Reproduce the listing below line for line, keeping every character as it appears, and leave out the pictures.
[start of GIVEN INFORMATION]
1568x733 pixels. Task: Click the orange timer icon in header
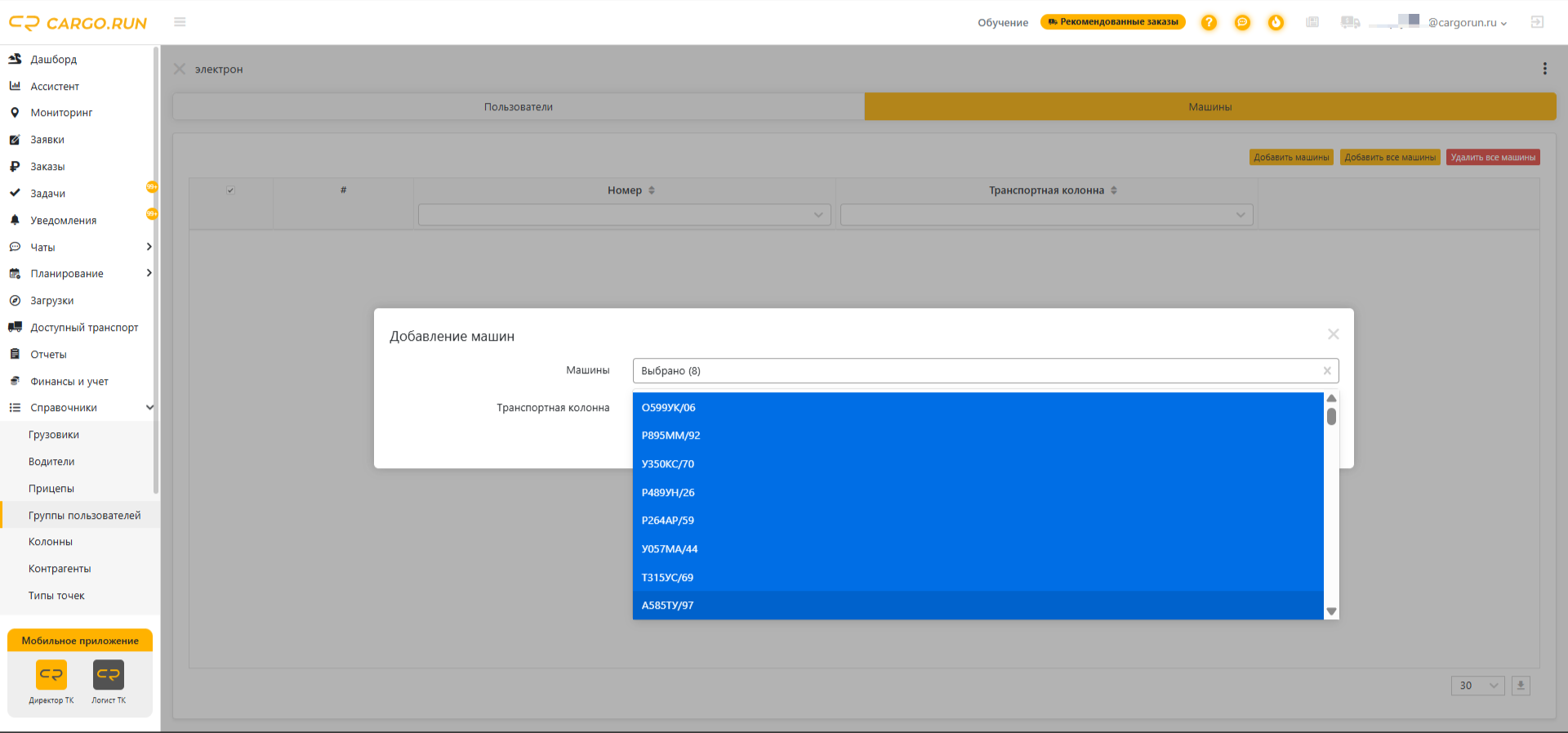tap(1276, 23)
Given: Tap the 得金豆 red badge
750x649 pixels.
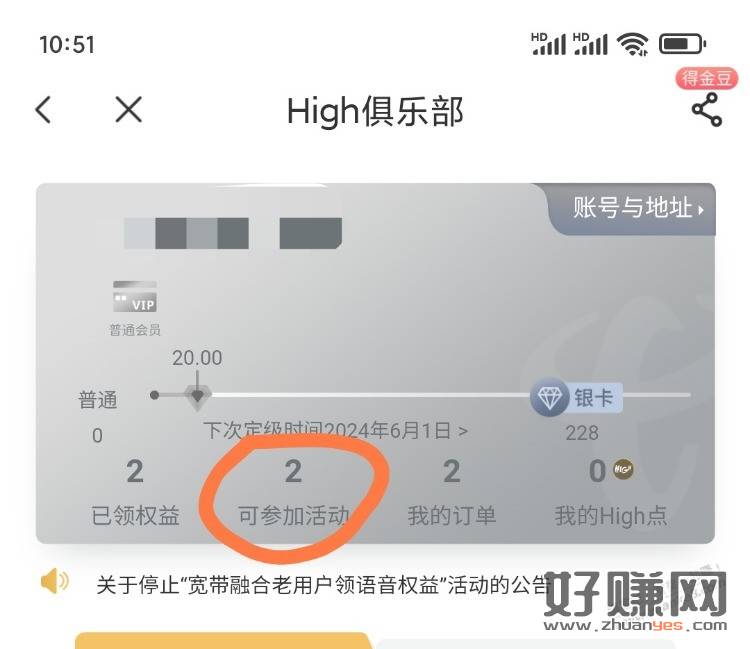Looking at the screenshot, I should coord(706,78).
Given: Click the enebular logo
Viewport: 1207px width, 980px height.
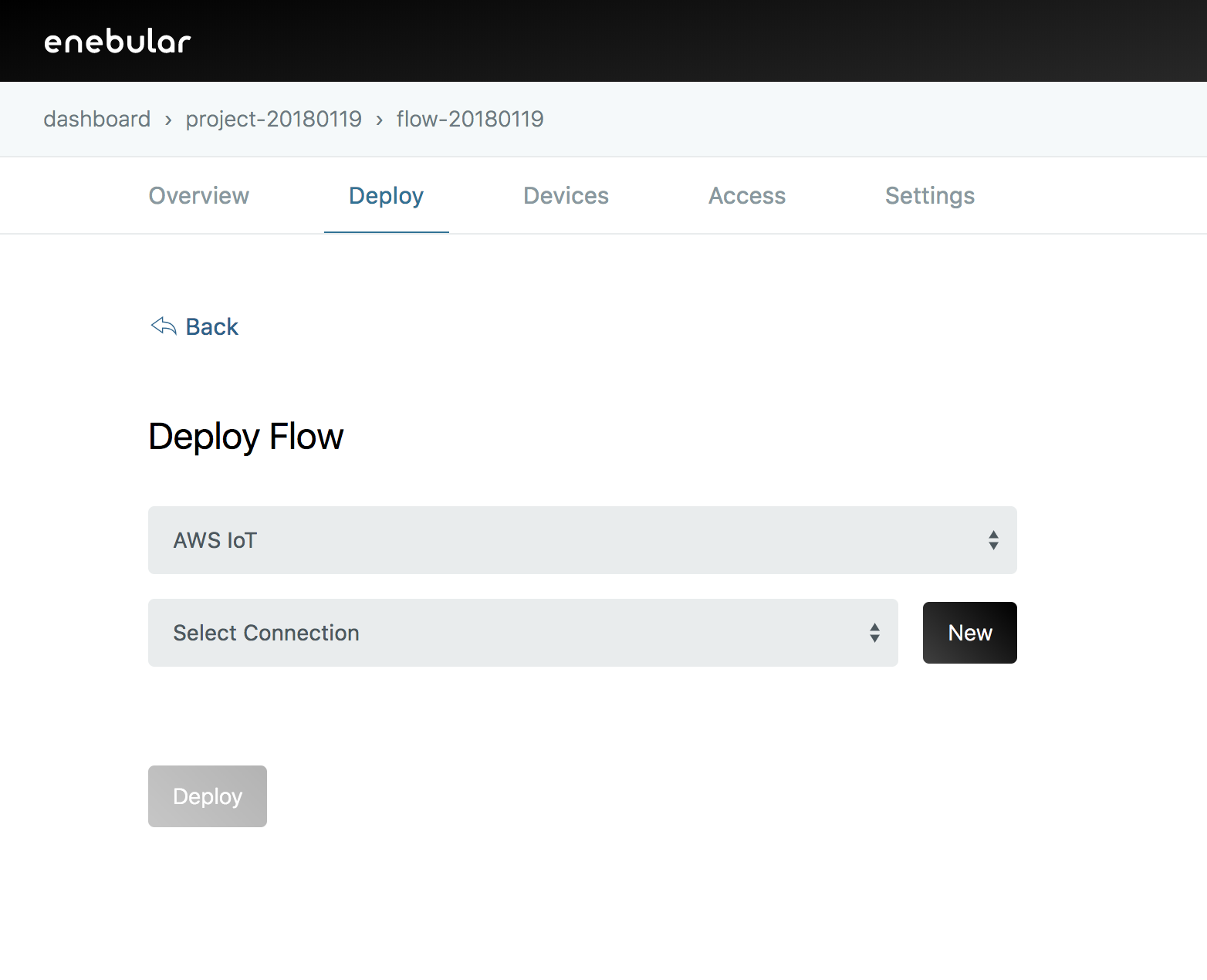Looking at the screenshot, I should tap(117, 42).
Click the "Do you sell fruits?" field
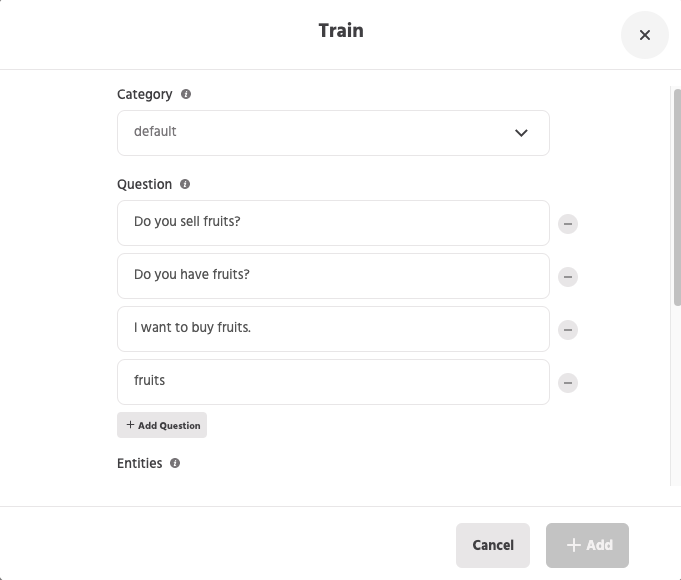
[end of GIVEN INFORMATION]
▸ **ANSWER TO THIS PROBLEM**:
1568x733 pixels. Task: Click the orange timer icon in header
tap(1276, 23)
Given: Tap the 得金豆 red badge
750x649 pixels.
Looking at the screenshot, I should coord(706,78).
Given: Click the enebular logo
Viewport: 1207px width, 980px height.
Looking at the screenshot, I should tap(117, 42).
Click the "Do you sell fruits?" field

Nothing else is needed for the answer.